Crawford and Starling are blamed by the Attorney General's office for Lecter's escape, and Starling is threatened with expulsion from Quantico. The same day, Bella Crawford passes away. Despite the risk to her career, Starling continues her search for Buffalo Bill, deducing that he knew his first victim, Fredrica Bimmel, from everyday life. She visits Fredrica's family home, discovers that she was an accomplished tailor, and realizes that the pieces of skin Buffalo Bill takes from his victims are in the shape of a tailor's pattern: he is killing the women to make a 'suit' for himself to become a woman. By canvassing Bimmel's known associates, she ends up at the house of one Jame Gumb, a dressmaker and leatherworker. She spies a Death's-head moth in his home and draws her gun on Gumb; however, he escapes into his basement. Starling, armed only with a revolver but aware that calling for backup will result in Catherine's death, follows him down and kills him after a protracted chase. Catherine is returned to her family physically unharmed.

Lecter, hiding in a St.
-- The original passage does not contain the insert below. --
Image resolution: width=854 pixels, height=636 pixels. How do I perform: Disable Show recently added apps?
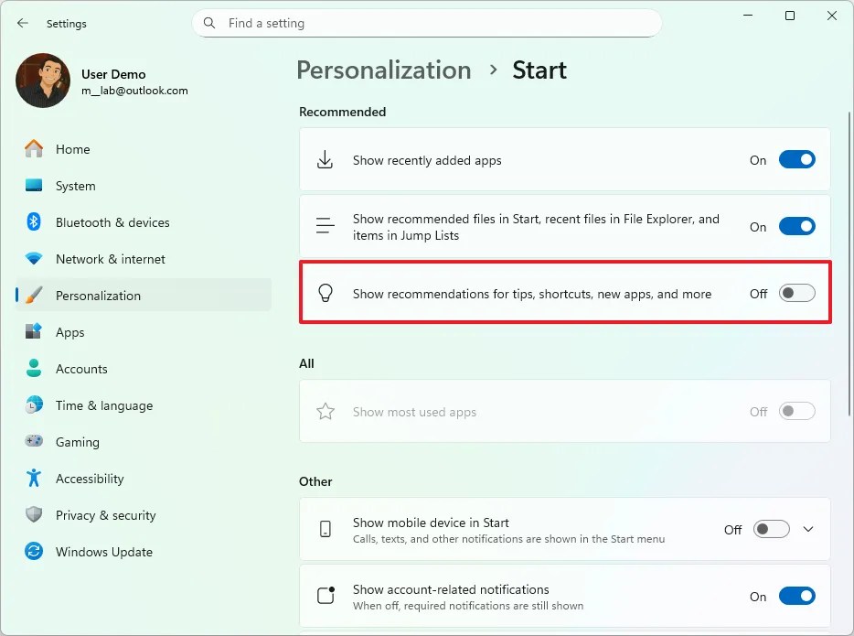coord(796,159)
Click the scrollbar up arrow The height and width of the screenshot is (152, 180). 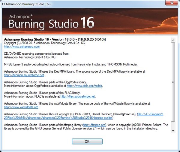tap(173, 39)
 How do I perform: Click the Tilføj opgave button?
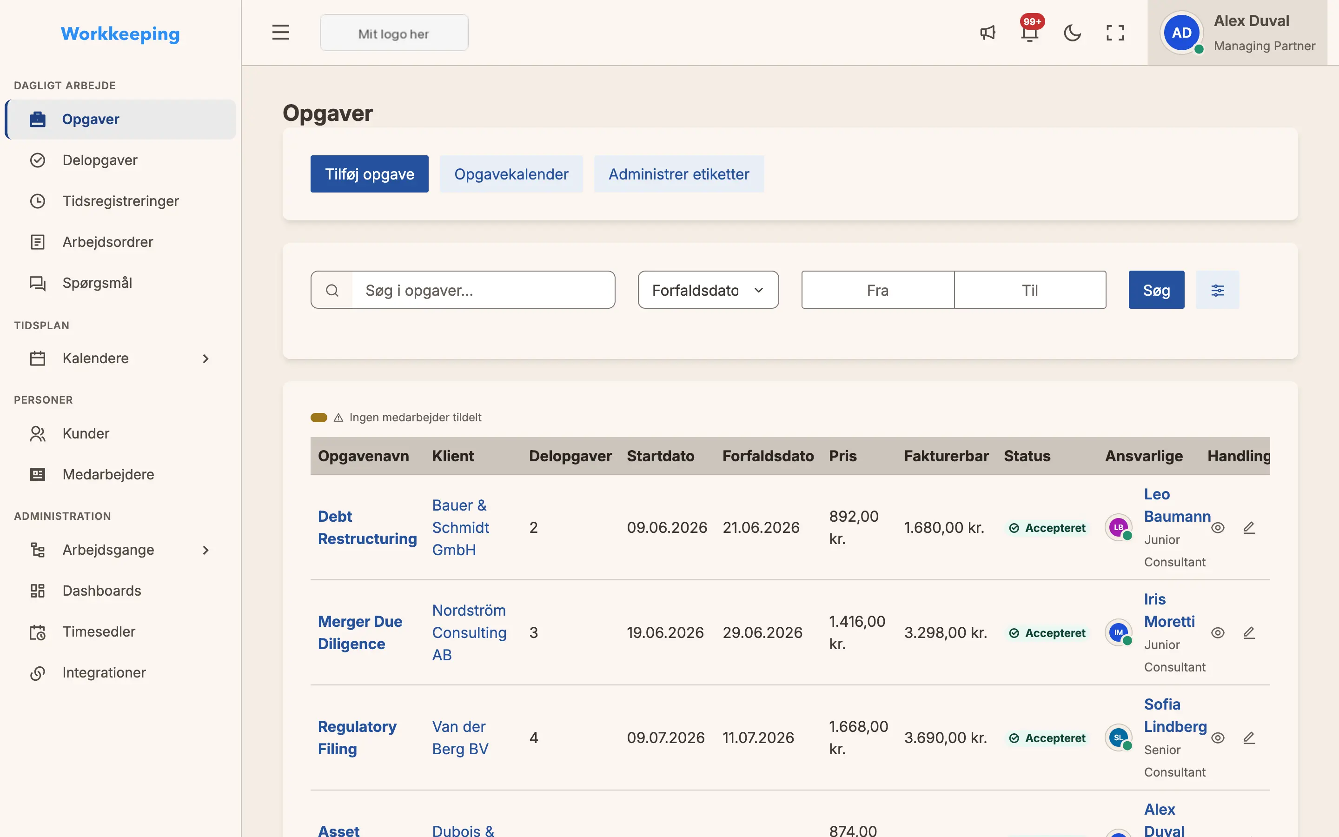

Louis hotel room and preparing to escape to South America, writes several letters: one to Barney, an orderly at the asylum, thanking and tipping him for his courteous treatment, and one to Chilton, promising retaliation and torture. He also pens a congratulatory letter to Starling, in which he hopes that "the lambs have stopped screaming" and indicates that he has no plans to pursue her. He correctly predicts that saving Catherine Martin may have granted Clarice some relief but that the silence will never become eternal, foreshadowing her motives for a continued career at the FBI. The novel ends with Clarice sleeping peacefully "in the silence of the lambs".

== Characters ==

- Clarice Starling
- Dr. Hannibal Lecter
- Jack Crawford
- Jame "Buffalo Bill" Gumb
- Dr. Frederick Chilton
- Catherine Baker Martin
- Senator Ruth Martin
- Ardelia Mapp
- Barney Matthews
- John Brigham
- Albert Roden
- Noble Pilcher
- Paul Krendler
- I. J. Miggs
- Alonzo
- Sammie
- Jeff

== Literary significance ==
The novel was a great success. David Foster Wallace used the book as part of his curriculum while teaching at Pomona College and later included the book, as well as Harris's Red Dragon, on his list of ten favorite novels. John Dunning says of Silence of the Lambs: [it is] "simply the best thriller I've read in five years".

Some critics and transgender activists have criticized the novel as transphobic and homophobic because of its portrayal of Buffalo Bill. Because of this there were protests against the film version when it was released. The book was criticized by feminist author Julia Serano for presenting transsexualism as psychosis, despite Harris' insistence in the text that Jame Gumb was not a true transsexual.

== Accolades ==
- The novel won the 1988 Bram Stoker Award for Best Novel.
- The novel also won the 1989 Anthony Award for Best Novel.
- It was nominated for the 1989 World Fantasy Award.

== Film adaptation ==

Following the 1986 adaptation of Red Dragon (filmed as Manhunter), The Silence of the Lambs was adapted by Jonathan Demme in 1991. The Silence of the Lambs became the third film in Oscar history to win the following five Academy Awards: Best Picture, Best Director, Best Screenplay, Best Actor and Best Actress. It stars Jodie Foster as Clarice Starling and Anthony Hopkins as Hannibal Lecter. The film is largely faithful to the novel, but omits a few details, such as the death of Crawford's wife and Clarice's relationship with Dr. Pilcher.

== Musical adaptation ==
In 2005, comedian-musicians Jon and Al Kaplan parodied the story, especially the film, in Silence! The Musical. It premiered Off-Off-Broadway and has since had productions in London and Los Angeles. In 2012, the Los Angeles production won the Los Angeles Drama Critics Circle awards for Score, Lead Performance, and Choreography.

== Series adaptation ==
A series called Clarice, which was created by Jenny Lumet and Alex Kurtzman, aired on CBS in 2021. The series takes place three years after the events of the 1991 film adaptation of the novel, and it stars Rebecca Breeds as Clarice Starling. It was cancelled after one season.